Los datos adelantados sobre actividad confirmaron un arranque débil para el segundo trimestre. De este modo, la recuperación que se vio en marzo no da muestras de sostenibilidad en el tiempo.

Mientras el Gobierno profundiza el recorte en el gasto público para sostener el equilibrio fiscal, debido a la caída de la recaudación, los primeros indicadores de actividad económica de abril empezaron a mostrar “rojos”: tales fueron los casos de los despachos de cemento, producción automotriz, patentamiento de autos y motos, y créditos bancarios privados. De este modo, la recuperación que hubo en marzo no muestra señales de sostenibilidad.
El gasto primario devengado cayó 5,7% interanual en términos reales y acumuló en el primer cuatrimestre una baja de 3,9% medido a precios constantes frente al mismo período del año pasado, según la medición de Analytica. De esta manera, más que compensó la caída de la recaudación en torno al 4% real.

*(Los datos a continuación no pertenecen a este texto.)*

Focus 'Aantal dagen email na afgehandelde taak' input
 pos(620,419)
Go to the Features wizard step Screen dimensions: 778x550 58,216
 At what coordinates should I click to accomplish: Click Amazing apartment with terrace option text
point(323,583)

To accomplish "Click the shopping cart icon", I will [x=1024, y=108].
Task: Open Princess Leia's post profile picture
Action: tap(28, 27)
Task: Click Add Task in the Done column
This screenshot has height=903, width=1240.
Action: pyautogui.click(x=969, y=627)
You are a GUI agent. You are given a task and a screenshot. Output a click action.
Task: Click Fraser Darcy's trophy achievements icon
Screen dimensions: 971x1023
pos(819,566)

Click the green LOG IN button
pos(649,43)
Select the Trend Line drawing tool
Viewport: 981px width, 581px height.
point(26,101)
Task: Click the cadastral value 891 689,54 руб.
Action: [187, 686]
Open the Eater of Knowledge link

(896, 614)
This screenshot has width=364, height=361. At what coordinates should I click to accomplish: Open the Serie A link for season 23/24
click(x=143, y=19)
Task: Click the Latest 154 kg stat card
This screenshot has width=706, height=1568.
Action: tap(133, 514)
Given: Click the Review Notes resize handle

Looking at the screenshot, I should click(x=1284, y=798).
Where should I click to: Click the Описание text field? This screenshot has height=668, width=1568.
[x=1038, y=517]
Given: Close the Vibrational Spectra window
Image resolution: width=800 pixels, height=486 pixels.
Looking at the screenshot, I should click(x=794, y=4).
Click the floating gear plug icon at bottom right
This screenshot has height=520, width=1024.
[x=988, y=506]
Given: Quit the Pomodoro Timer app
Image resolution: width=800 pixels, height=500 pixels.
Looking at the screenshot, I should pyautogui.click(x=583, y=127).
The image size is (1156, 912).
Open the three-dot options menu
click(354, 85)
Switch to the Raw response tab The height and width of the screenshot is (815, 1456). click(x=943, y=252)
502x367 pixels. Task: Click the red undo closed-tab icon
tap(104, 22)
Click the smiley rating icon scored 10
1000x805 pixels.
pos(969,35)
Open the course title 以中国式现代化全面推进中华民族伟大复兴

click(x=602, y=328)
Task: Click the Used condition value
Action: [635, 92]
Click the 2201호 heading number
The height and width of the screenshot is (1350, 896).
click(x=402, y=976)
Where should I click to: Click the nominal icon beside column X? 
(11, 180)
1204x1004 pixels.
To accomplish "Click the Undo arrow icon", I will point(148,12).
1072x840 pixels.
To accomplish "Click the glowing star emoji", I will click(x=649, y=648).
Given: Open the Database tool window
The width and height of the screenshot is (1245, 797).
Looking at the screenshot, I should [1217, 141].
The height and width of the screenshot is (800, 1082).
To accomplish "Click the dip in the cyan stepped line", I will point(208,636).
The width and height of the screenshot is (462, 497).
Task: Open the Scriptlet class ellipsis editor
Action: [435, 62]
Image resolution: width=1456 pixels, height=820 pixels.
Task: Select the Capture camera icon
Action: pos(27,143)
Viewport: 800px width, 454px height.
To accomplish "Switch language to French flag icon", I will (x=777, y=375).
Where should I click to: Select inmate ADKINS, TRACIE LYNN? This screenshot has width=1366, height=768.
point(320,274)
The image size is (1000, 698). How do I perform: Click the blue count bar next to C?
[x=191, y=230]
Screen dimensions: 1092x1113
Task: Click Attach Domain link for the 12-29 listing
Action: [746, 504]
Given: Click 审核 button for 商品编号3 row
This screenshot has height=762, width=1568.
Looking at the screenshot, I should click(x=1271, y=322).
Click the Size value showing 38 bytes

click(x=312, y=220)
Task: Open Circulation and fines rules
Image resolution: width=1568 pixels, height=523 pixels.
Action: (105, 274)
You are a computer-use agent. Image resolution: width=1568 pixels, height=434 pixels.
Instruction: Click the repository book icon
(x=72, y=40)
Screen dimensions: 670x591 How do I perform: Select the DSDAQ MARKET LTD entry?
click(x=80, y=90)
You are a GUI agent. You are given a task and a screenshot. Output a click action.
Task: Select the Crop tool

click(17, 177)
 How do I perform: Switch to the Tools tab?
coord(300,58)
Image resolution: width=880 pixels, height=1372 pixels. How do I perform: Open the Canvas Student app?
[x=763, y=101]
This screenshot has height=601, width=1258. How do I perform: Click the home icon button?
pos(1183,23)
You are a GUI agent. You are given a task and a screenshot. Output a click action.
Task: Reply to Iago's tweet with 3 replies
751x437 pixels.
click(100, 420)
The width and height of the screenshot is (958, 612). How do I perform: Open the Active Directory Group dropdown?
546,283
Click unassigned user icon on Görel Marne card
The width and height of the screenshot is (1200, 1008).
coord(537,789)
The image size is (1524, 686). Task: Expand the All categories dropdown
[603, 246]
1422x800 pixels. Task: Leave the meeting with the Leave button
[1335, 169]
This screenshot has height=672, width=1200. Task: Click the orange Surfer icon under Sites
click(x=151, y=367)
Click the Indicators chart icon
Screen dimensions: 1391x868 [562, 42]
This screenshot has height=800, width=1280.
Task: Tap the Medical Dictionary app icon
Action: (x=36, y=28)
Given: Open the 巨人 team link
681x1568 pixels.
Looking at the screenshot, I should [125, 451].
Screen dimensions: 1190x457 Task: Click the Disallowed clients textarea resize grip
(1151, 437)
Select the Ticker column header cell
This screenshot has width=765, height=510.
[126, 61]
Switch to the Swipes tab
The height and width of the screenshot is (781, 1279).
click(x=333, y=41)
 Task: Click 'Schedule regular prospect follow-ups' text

“El ajuste genera las condiciones que hacen necesario más ajuste. No es un camino hacia el equilibrio sino un proceso procíclico que se retroalimenta. Revertir esto requiere un cambio en los fundamentos ideológicos del Gobierno de Milei: el Estado puede recortar gastos de manera exitosa si coordina una política económica razonable con el sector privado que genere una mejor dinámica productiva y garantice la provisión eficiente de los servicios e infraestructura pública indispensable”, señaló días atrás la consultora Epyca en un informe sobre las cuentas públicas.